D’autre part, l’impact du DPE est considérable puisqu’une « bonne » étiquette (A,B ou C) engendre une plus-value de 3% à 16% et une « mauvaise » étiquette (E, F ou G) entraine une moins-value de 2% à 11% (source : calcul ADNOV / Notaires de France). Ces écarts, souvent supérieurs aux baisses de prix constatées, doivent amener à relativiser l’effet du marché et à prendre en compte les caractéristiques intrinsèques des biens considérés.

L’immobilier résidentiel est donc certes en crise du point de vue des volumes mais à ce stade, il faut tempérer les titres sensationnels des médias. Les prix ne sont pas « en chute libre » comme on peut le lire parfois. On peut même noter la bonne tenue des prix de l’immobilier résidentiel dans un environnement économique compliqué.

Enfin, la très forte hausse des taux d’intérêts a déclassé des ménages susceptibles d’acquérir leur résidence principale et les contraint à s’orienter vers la location. Ainsi dans les grandes villes, la demande locative a augmenté entre 30% et 50% sur un an (sources Beanstock /RMC), alors même que la tension locative y était déjà forte. Le risque de vacance sur le résidentiel n’a jamais été aussi faible.

Corrélativement, les loyers sont orientés à la hausse par l’effet conjugué de cet accroissement de la demande et de l’inflation. A tel point que le gouvernement a plafonné par décret l’IRL (Indice de Révision des Loyers), indice obligatoire pour l’immobilier d’habitation, à 3,50% par an. S’il peut sembler faible, l’application par un propriétaire bailleur de cet indice pendant 3 ans représente quand même près de 11% d’accroissement de sa rentabilité.
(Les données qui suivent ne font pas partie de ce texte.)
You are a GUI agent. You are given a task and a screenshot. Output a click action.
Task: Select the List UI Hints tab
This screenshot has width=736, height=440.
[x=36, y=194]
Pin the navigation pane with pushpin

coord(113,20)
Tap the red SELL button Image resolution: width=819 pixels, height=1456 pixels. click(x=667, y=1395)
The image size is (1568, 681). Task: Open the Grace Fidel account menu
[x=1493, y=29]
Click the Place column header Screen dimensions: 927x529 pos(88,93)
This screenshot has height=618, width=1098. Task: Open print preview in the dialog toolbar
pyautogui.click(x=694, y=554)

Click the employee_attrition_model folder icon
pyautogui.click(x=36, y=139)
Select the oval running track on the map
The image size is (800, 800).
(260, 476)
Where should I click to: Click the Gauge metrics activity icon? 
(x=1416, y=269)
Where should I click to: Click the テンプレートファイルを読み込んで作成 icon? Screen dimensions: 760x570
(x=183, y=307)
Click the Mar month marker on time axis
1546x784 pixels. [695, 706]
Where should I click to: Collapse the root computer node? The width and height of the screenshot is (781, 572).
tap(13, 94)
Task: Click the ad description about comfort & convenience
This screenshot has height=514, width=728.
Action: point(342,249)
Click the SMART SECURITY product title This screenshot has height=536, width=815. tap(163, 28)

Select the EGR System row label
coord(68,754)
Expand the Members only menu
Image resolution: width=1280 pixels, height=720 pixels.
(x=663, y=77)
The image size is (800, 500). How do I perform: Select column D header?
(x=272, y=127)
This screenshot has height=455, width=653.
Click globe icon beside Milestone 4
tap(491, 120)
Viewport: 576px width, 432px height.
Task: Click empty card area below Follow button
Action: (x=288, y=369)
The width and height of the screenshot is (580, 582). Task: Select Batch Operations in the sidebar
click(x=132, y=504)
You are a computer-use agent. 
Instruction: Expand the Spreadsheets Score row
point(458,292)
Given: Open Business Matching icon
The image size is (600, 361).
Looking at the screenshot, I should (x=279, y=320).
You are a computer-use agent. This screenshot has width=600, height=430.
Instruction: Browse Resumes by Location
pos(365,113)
Malgré des rendements attractifs, l’immobilier commercial est entré dans une période de turbulences liées à profondes mutations sociétales dont les conséquences sont encore inconnues. Dans cet environnement économique incertain, il reste que le besoin de logement ne risque pas de se tarir. Dès lors l’investissement en immobilier résidentiel est probablement le choix de la raison.